Heart disease remains one of the top causes of mortality in the Unites States. Consider the various types of heart disease covered in class this week. For your discussion, complete these items: Use at least one scholarly source to support your findings. Examples of scholarly sources include academic journals, textbooks, reference texts, and CINAHL nursing guides. Be sure to cite your sources in-text and on a References page using APA format. I want two pages apart References


Heart disease is a complex condition that continues to be a leading cause of mortality in the United States. It encompasses a wide range of conditions, each of which affects the functioning of the heart and its ability to pump blood efficiently. This discussion will explore the various types of heart disease covered in class and provide an overview of their characteristics, causes, and management strategies. The information presented here is supported by scholarly sources, including academic journals and textbooks, to ensure accuracy and reliability.

Coronary Artery Disease (CAD)

One of the most common types of heart disease is coronary artery disease (CAD), which occurs when the arteries that supply blood to the heart become narrowed or blocked. This condition is characterized by the buildup of plaque within the arterial walls, resulting in reduced blood flow to the heart muscle. Risk factors for CAD include smoking, high blood pressure, high cholesterol levels, obesity, diabetes, and a sedentary lifestyle (Mozaffarian et al., 2016). Management of CAD typically involves lifestyle modifications (such as quitting smoking, exercising regularly, and maintaining a healthy diet) and the use of medications to control blood pressure, cholesterol levels, and blood clot formation. In severe cases, surgical interventions such as angioplasty or coronary artery bypass grafting may be required.

Heart Failure

Heart failure is another significant type of heart disease that occurs when the heart is unable to pump blood effectively to meet the body’s needs. It can result from various underlying conditions, such as CAD, high blood pressure, heart valve disorders, or congenital heart defects.
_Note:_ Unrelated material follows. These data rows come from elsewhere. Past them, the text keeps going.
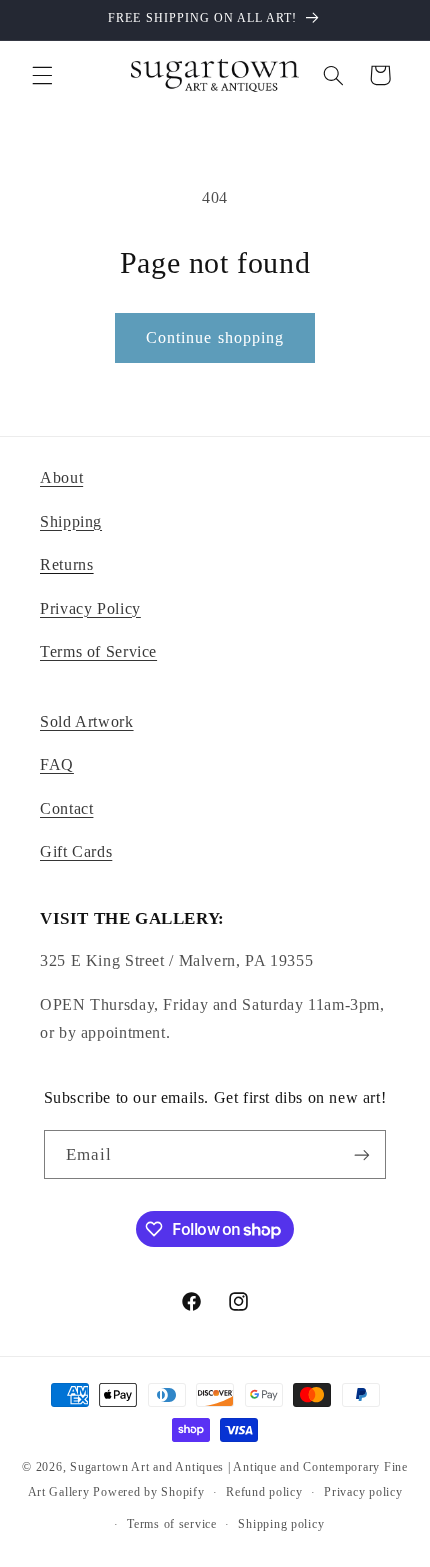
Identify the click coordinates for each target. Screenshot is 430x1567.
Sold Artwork (87, 721)
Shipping (71, 521)
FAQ (57, 764)
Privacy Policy (90, 608)
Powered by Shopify (148, 1492)
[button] (42, 75)
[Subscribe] (362, 1154)
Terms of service (172, 1524)
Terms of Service (98, 651)
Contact (66, 808)
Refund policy (264, 1492)
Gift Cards (76, 851)
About (61, 477)
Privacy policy (363, 1492)
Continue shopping (215, 337)
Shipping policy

Heart failure is classified into two types: systolic heart failure, where the heart cannot contract forcefully enough to pump blood out of the chambers, and diastolic heart failure, where the heart cannot relax and fill with enough blood between contractions (Yancy et al., 2017). Treatment for heart failure involves a combination of medications to improve heart function, control symptoms, and manage fluid retention. Lifestyle modifications, such as limiting salt intake and engaging in regular physical activity, are also crucial in managing this condition.


Arrhythmias refer to irregular heart rhythms that can occur due to abnormalities in the electrical system of the heart. These abnormal rhythms may be too slow (bradycardia) or too fast (tachycardia), which can disrupt the heart’s normal pumping ability. Common types of arrhythmias include atrial fibrillation, ventricular fibrillation, and supraventricular tachycardia. Risk factors for arrhythmias include age, high blood pressure, heart disease, diabetes, smoking, and alcohol abuse (Benjamin et al., 2017). Treatment for arrhythmias may involve medications to regulate heart rate and rhythm, implantation of devices such as pacemakers or defibrillators, or procedures to restore the normal electrical conduction of the heart.

Valvular Heart Disease

Valvular heart disease refers to conditions that affect the valves of the heart, impairing their ability to regulate blood flow. These conditions may develop due to congenital defects, infections, or age-related degeneration. The most common valve disorders are aortic stenosis, mitral regurgitation, and mitral valve prolapse. Symptoms can range from mild to severe, depending on the degree of valve dysfunction. Treatment options can include medications to manage symptoms, surgical repair or replacement of the affected valve, or minimally invasive procedures such as transcatheter aortic valve replacement (TAVR) (Nishimura et al., 2020).


Benjamin, E. J., Blaha, M. J., Chiuve, S. E., Cushman, M., Das, S. R., Deo, R., … & Molecular, M. ((2017). Heart disease and stroke statistics-2017 update: a report from the American Heart Association. Circulation, 135(10), e146-e603.

Mozaffarian, D., Benjamin, E. J., Go, A. S., Arnett, D. K., Blaha, M. J., Cushman, M., … & Turner, M. B. ((2016). Heart disease and stroke statistics-2016 update: a report from the American Heart Association. Circulation, 133(4), e38-e360.

Nishimura, R. A., Otto, C. M., Bonow, R. O., Carabello, B. A., Erwin, J. P., Guyton, R. A., … & Voon, W. L. ((2020). 2020 ACC/AHA guideline for the management of patients with valvular heart disease: a report of the American College of Cardiology/American Heart Association Joint Committee on Clinical Practice Guidelines. Circulation, 143(5), e72-e227.

Yancy, C. W., Jessup, M., Bozkurt, B., Butler, J., Casey Jr, D. E., Drazner, M. H., … & DeMets, D. ((2017). 2017 ACC/AHA/HFSA focused update of the 2013 ACCF/AHA guideline for the management of heart failure: a report of the American College of Cardiology/American Heart Association Task Force on Clinical Practice Guidelines and the Heart Failure Society of America. Journal of the American College of Cardiology, 70(6), 776-803.